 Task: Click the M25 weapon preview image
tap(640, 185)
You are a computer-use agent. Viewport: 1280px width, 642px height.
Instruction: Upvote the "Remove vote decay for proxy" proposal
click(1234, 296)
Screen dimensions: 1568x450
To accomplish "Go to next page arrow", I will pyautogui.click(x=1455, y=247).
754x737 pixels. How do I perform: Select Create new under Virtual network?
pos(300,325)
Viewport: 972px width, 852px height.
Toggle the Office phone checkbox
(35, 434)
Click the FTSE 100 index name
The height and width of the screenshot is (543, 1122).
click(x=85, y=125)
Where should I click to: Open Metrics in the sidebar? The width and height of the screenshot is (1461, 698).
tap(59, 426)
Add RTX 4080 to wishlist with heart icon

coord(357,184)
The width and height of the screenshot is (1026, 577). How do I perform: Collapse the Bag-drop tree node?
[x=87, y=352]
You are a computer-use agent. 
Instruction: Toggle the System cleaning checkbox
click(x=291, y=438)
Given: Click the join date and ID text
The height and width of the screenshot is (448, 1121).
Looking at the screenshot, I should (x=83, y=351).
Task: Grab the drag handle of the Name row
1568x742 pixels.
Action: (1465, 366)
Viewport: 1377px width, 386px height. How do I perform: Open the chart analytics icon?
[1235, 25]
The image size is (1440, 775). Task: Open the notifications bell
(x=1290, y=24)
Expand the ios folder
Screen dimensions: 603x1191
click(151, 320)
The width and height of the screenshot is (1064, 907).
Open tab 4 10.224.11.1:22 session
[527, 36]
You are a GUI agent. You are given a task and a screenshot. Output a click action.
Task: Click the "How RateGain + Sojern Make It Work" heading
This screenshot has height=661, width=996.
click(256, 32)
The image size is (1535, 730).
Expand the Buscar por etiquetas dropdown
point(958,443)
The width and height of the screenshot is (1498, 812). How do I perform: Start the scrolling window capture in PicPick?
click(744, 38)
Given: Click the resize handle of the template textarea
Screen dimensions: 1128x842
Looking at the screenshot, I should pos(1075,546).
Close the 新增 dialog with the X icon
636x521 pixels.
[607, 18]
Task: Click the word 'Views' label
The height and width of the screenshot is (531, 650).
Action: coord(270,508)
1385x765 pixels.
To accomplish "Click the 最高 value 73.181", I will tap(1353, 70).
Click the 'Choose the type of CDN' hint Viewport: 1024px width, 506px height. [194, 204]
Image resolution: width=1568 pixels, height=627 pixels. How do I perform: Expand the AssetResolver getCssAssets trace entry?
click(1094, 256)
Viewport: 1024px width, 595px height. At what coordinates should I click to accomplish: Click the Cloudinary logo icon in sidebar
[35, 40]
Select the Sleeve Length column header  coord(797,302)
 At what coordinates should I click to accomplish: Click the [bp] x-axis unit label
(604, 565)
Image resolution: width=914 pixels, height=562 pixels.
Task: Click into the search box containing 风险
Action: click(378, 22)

◆ ◆ ◆

Work required: Put every line of the records above into a numbered list, skipping any blank lines.

Written response:
1.  Task: Click the M25 weapon preview image
2. tap(640, 185)
3. You are a computer-use agent. Viewport: 1280px width, 642px height.
4. Instruction: Upvote the "Remove vote decay for proxy" proposal
5. click(1234, 296)
6. Screen dimensions: 1568x450
7. To accomplish "Go to next page arrow", I will pyautogui.click(x=1455, y=247).
8. 754x737 pixels. How do I perform: Select Create new under Virtual network?
9. pos(300,325)
10. Viewport: 972px width, 852px height.
11. Toggle the Office phone checkbox
12. (35, 434)
13. Click the FTSE 100 index name
14. The height and width of the screenshot is (543, 1122).
15. click(x=85, y=125)
16. Where should I click to: Open Metrics in the sidebar? The width and height of the screenshot is (1461, 698).
17. tap(59, 426)
18. Add RTX 4080 to wishlist with heart icon
19. coord(357,184)
20. The width and height of the screenshot is (1026, 577). How do I perform: Collapse the Bag-drop tree node?
21. [x=87, y=352]
22. You are a computer-use agent. 
23. Instruction: Toggle the System cleaning checkbox
24. click(x=291, y=438)
25. Given: Click the join date and ID text
26. The height and width of the screenshot is (448, 1121).
27. Looking at the screenshot, I should (x=83, y=351).
28. Task: Grab the drag handle of the Name row
29. 1568x742 pixels.
30. Action: (1465, 366)
31. Viewport: 1377px width, 386px height. How do I perform: Open the chart analytics icon?
32. [1235, 25]
33. The image size is (1440, 775). Task: Open the notifications bell
34. (x=1290, y=24)
35. Expand the ios folder
36. Screen dimensions: 603x1191
37. click(151, 320)
38. The width and height of the screenshot is (1064, 907).
39. Open tab 4 10.224.11.1:22 session
40. [527, 36]
41. You are a GUI agent. You are given a task and a screenshot. Output a click action.
42. Task: Click the "How RateGain + Sojern Make It Work" heading
43. This screenshot has height=661, width=996.
44. click(256, 32)
45. The image size is (1535, 730).
46. Expand the Buscar por etiquetas dropdown
47. point(958,443)
48. The width and height of the screenshot is (1498, 812). How do I perform: Start the scrolling window capture in PicPick?
49. click(744, 38)
50. Given: Click the resize handle of the template textarea
51. Screen dimensions: 1128x842
52. Looking at the screenshot, I should pos(1075,546).
53. Close the 新增 dialog with the X icon
54. 636x521 pixels.
55. [607, 18]
56. Task: Click the word 'Views' label
57. The height and width of the screenshot is (531, 650).
58. Action: coord(270,508)
59. 1385x765 pixels.
60. To accomplish "Click the 最高 value 73.181", I will tap(1353, 70).
61. Click the 'Choose the type of CDN' hint Viewport: 1024px width, 506px height. [194, 204]
62. Image resolution: width=1568 pixels, height=627 pixels. How do I perform: Expand the AssetResolver getCssAssets trace entry?
63. click(1094, 256)
64. Viewport: 1024px width, 595px height. At what coordinates should I click to accomplish: Click the Cloudinary logo icon in sidebar
65. [35, 40]
66. Select the Sleeve Length column header  coord(797,302)
67.  At what coordinates should I click to accomplish: Click the [bp] x-axis unit label
68. (604, 565)
69. Image resolution: width=914 pixels, height=562 pixels.
70. Task: Click into the search box containing 风险
71. Action: click(378, 22)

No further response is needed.